For now, the BDS campaign may be delaying taking a stance, but at some point in time, it will have to.

  • ANTONIO

    I have the solution. The solution has been around forever, but all manner of groups have their own saws to grind and keep muddying the waters.

    1.- Israel’s borders go back to 1967
    2.- Gaza is connected to the other side of Jordan via railway, tunnel, whatever.

    3.- Two states solution.
    4.- No right of return, but all Palestinians may live rent free in the occupied territory buildings now occupied by Israelis.

    5.- Each country signs nuclear free acts, has total sovereignty over their own territory.

  • subcomandante Felix

    Your so called “solution” only serves to further legitimize the illegal partition of Palestine and ethnic cleansing and theft of land by Zionist settlers – crimes against humanity.

    1. The U.N. (at the time a U.S. puppet organization) partition of Palestine was implemented to replace the Middle East colonial order with a state run by white-European men. The Nakba insured that the Zionist criminal regime would always be beholden to the U.S. for its existence and protection.

    2. The partition of Palestine was a continuation of the Nazi final solution by other means. The Western European governments did not want the surviving refugees to return and reclaim their property or file claims against them for their role in perpetrating and condoning the Holocaust.

    3. At the end of WWII, Palestine was occupied by Great Britain under a League of Nations mandate that required the self-determination of ALL the peoples living there. The partition and creation of the State of Israel were imposed on the Palestinian people in violation of their right to self-determination (another crime against humanity)

    4. One Palestine respecting the human rights of all people who live there now and those who were forcibly displaced by ethnic cleansing IS THE ONLY SOLUTION!

    P.S. With justice for those who have committed crimes and the victims of the partition.

  • squanto pilgrim

    What should be done with the 800,000 Jews who were expelled from their homes in Arab nations on 1948?

  • chetdude

    Well you could recognize that those were mainly voluntary migrants who were invited by the Zionist, Apartheid government of Israel to head for Israel after 1948 so they could be used as shock troops to push out the native population and “settle” in the rest of Palestine.

    Or that the catalyst for those migrants was giving the Zionist terrorists the Apartheid State of Israel carved out of Palestine.

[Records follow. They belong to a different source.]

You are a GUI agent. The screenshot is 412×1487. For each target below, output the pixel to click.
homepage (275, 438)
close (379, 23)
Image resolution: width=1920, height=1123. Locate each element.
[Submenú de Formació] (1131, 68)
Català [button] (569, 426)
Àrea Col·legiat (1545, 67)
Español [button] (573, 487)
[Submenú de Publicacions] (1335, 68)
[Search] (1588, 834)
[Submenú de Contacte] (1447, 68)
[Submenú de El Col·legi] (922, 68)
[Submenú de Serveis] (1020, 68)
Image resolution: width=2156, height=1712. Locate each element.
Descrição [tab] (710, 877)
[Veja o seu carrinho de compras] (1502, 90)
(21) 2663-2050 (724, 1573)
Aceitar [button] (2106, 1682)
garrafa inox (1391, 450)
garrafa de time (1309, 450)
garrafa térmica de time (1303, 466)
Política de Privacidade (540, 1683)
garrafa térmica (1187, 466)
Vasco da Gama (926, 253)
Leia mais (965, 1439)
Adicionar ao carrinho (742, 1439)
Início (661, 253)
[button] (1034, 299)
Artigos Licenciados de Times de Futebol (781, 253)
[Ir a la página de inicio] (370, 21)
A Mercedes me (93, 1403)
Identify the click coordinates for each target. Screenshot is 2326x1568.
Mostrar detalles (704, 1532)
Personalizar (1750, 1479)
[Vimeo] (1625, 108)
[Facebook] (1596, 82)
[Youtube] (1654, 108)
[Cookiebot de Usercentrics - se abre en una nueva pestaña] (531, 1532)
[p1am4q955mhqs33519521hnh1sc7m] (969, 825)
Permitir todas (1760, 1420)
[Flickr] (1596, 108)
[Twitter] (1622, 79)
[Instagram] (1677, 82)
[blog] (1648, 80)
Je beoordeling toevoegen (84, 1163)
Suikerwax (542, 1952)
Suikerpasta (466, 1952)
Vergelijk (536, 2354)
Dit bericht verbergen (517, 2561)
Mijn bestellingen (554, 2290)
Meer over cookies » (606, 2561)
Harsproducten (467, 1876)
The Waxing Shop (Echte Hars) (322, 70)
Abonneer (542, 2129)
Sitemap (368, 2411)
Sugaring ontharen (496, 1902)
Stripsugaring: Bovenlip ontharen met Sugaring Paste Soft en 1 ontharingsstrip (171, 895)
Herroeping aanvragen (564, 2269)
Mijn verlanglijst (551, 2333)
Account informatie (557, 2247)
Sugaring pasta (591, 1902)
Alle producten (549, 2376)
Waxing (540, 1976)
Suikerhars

    Or is that just too much Truth for ya’?

  • chetdude

    Alas, any “solution” to the Zionist Apartheid State of Israel and its brutal occupation of Palestine must begin in Washington, DC.

  • Derek Skinner

    To devise a solution you have to understand what caused the problem. To do this you have to read the Torah. Written 2500 years ago which lays out the Plan which is being implemented today. Chapters Genesis, Exodus and Leviticus should be enough. They repeat over and over The god Yahweh’s covenants with the Jewish people.
    As long as the People revere only Yahweh and have their male children circumcised, then Yahweh would treat the People as special, their seed would multiply as the dust of the earth and the sands of the shore and he would give them the land of the Canaanites, a land of milk and honey that stretches from the River Nile to the River Euphrates.
    This essentially covers Palestine, Jordan, Syria and Lebanon with Iraq thrown in for good measure and some oil.
    The Plan is being implemented as Israel uses the USA to carry it out.
    It will take more than a one state Palestine/Israel to solve this one. I don’t have a solution.

  • dan

    Sorry but I disagree with all these comments. The only truly just solution is in the article above!

  • Vera Gottlieb

    And what should be done about the 700,000+ Palestinians displaced by israel? And what about the 400+ villages that were burnt at that time? Only the Jewish suffering counts – Palestinians be damned?

  • Vera Gottlieb

    A one-state solution will never work – there is much too much animosity on both sides. And racism plays a major role too.